The House of Commons Briefing Paper on the Retail Industry: Statistics and Policy 21st March 2018 states that;
In 2017, the retail sector as a whole contributed £194 billion to UK economic output (11% of the total), measured by Gross Value Added or GVA3; this was an increase from £190 billion in 2016. 4 In 2016, the sector employed 4.9 million people (20.5% of the UK total) and contained 374,000 businesses (15.5% of the UK total).
The retail landscape has been changing rapidly since the massive growth of the online retail giant Amazon. That along with other ecommerce providers such as Wix, WooCommerce and Shopify to name just a few, providing anyone who is anyone access to start up their own digital enterprise selling…well pretty much anything at a very low entry cost.
Add to this the massive increase in online marketing gurus selling their expertise on the myriad of ways to make money online and you can see why trouble is afoot for high street footfall!
Can We Save Our High Street?
Change through innovation is inevitable. We live our lives at such break-neck speed nowadays, it’s no wonder the tech industry is booming. According to TechNation/TechCity UK, in 2015 the turnover of UK digital tech was estimated at £170bn, a growth rate of 22% (£30 billion) in just five years.
Whilst all high-street brands do have an online presence, competing with the other ecommerce stores who are giving much bigger discounts is obviously proving to be unsustainable.
Self service in supermarkets and banks are becoming much more commonplace. Restaurants chains are benefiting from the home delivery revolution created by Deliveroo, Uber Eats, Hungry House, Just Eat, along with brands like Hello Fresh, Potage, Gousto and more. Even our pets are getting in on the act with ‘designer’ food delivery services from Pets.com and more!
Whether we like it or not, our high street is changing and our desire for ease of access to everything from the comfort of our homes is increasing. In addition, we have a new millennial generation with who technology is the natural and normal way to live. They will be the ones directing how the world changes in the future, so in essence, we are in their hands and therefore, so is the survival of the high street as we know it.
The Back to the Future Effect!
Artificial intelligence and digital automation are the growth sectors of this century and whilst we may not be ready for flying cars just yet, the Back to the Future effect is definitely starting to take hold, with driverless cars and eventually trucks too, already ready to be rolled out.
A recent tweet from Precision Homes, shows a video from the World Economic Forum, stating that there is a 50% chance AI will outperform humans in 45 years time, and a 5% chance of all jobs being automated in 120 years!
When you search online for media articles on AI, the tech experts and pessimists will give you a varying picture over whether they think we humans are going to become defunct or not in the workplace! From my personal perspective, I know that when it comes to professional services such as seeing a doctor, I wouldn’t feel comfortable talking to a robot!
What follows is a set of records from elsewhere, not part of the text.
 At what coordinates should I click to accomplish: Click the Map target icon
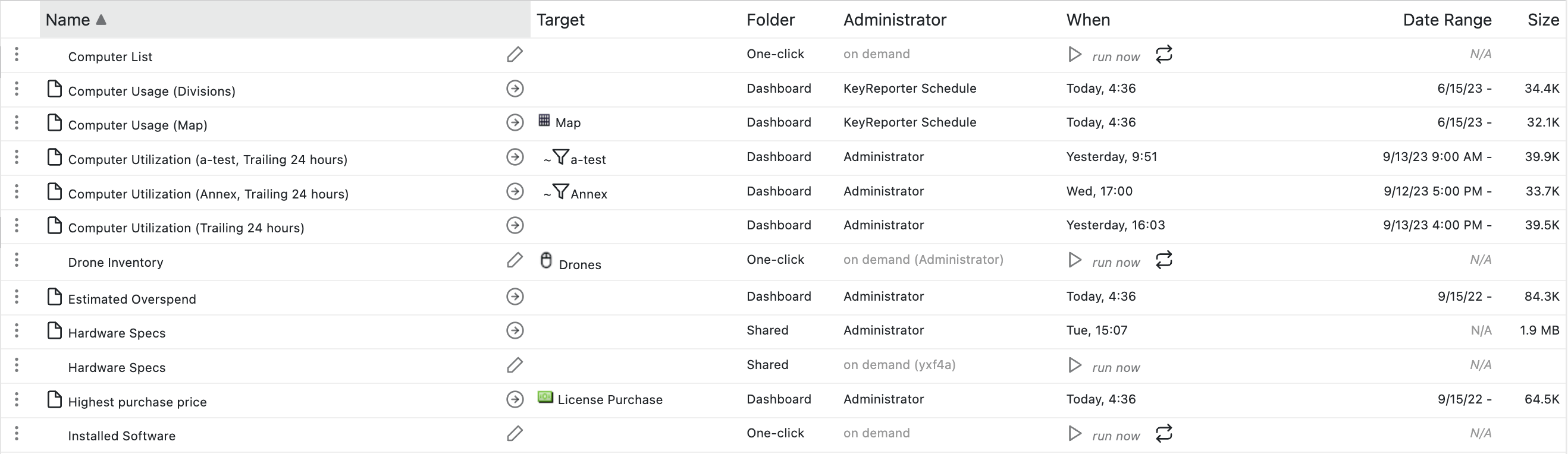(544, 121)
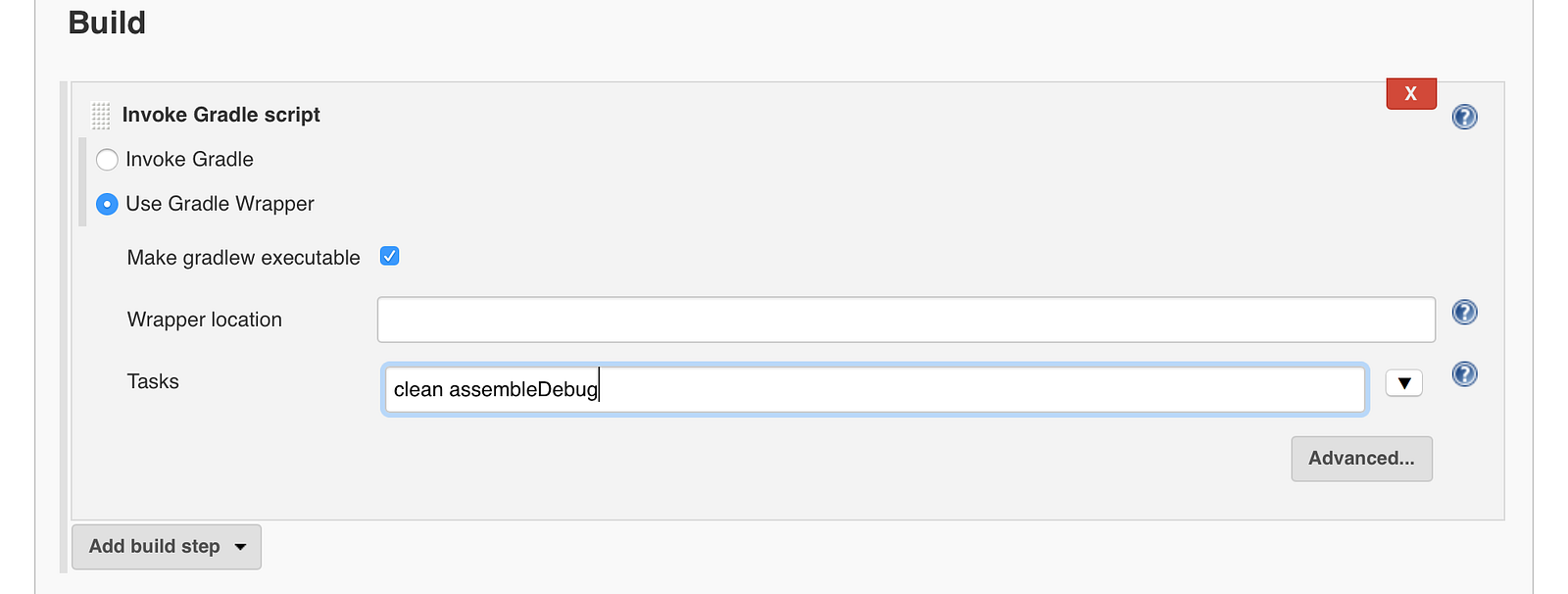Image resolution: width=1568 pixels, height=594 pixels.
Task: Click the Use Gradle Wrapper label text
Action: point(220,204)
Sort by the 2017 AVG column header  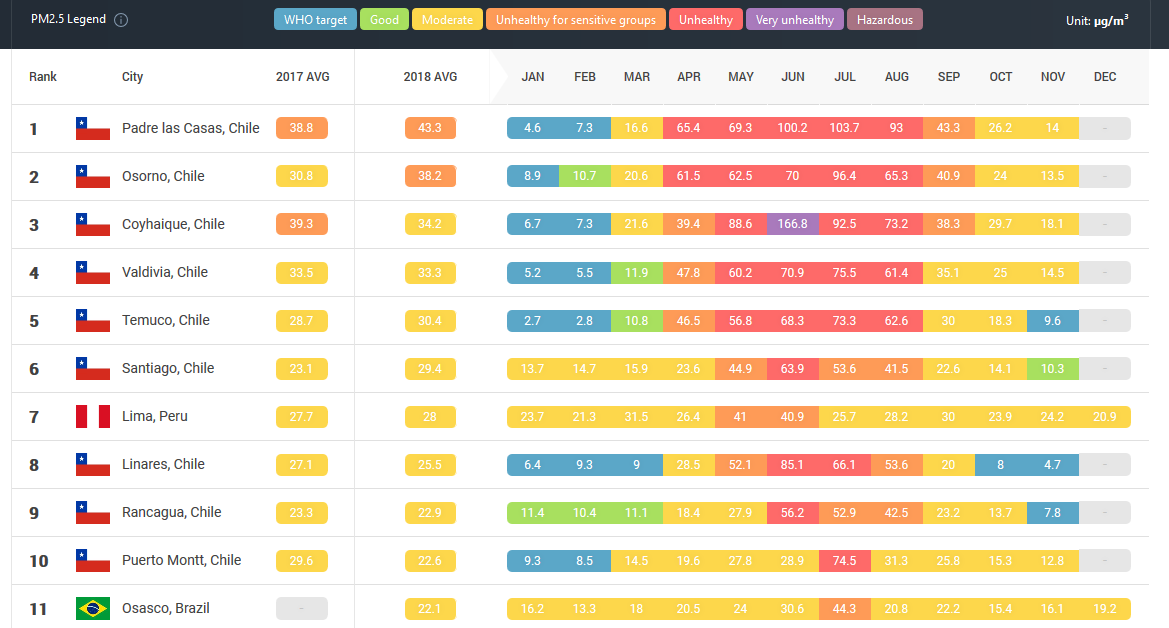(x=302, y=77)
There are times when I want to go out and actually see and feel the tangible effects of what I’m looking to buy, which you can’t necessarily experience online. Human fallibility and emotion are something I can and want to have an affinity with, especially when it comes to understanding and empathising with my needs and wants.
I think many of us feel the same way and this is something that regardless of how intelligent and ‘emotional’ they think robots or automation can be, we instinctively know they are not human and nothing can change that.
Innovate or Die
There is the argument, that this is all inevitable and we don’t have choice but to accept the development of life as we know it now. Every business has to innovate and evolve if they want to survive, that is nothing new, it’s the speed and the financial as well as human cost of that evolution that we may struggle to get our heads around.
High street brands really need to look at how they can provide the best of both worlds with their proposition. Does that mean a change in how they communicate their USP? Does it mean integration of technology with the benefits of the tangible in person experience. Or does it mean working with central government and local authorities to help businesses be more competitive with online enterprises? Possibly all of the above.
Whatever the case, the British high street is an institution that we want to preserve for as long as possible, whilst still benefiting from the development of technology that is deemed to cut costs and make our lives that little bit easier to manage.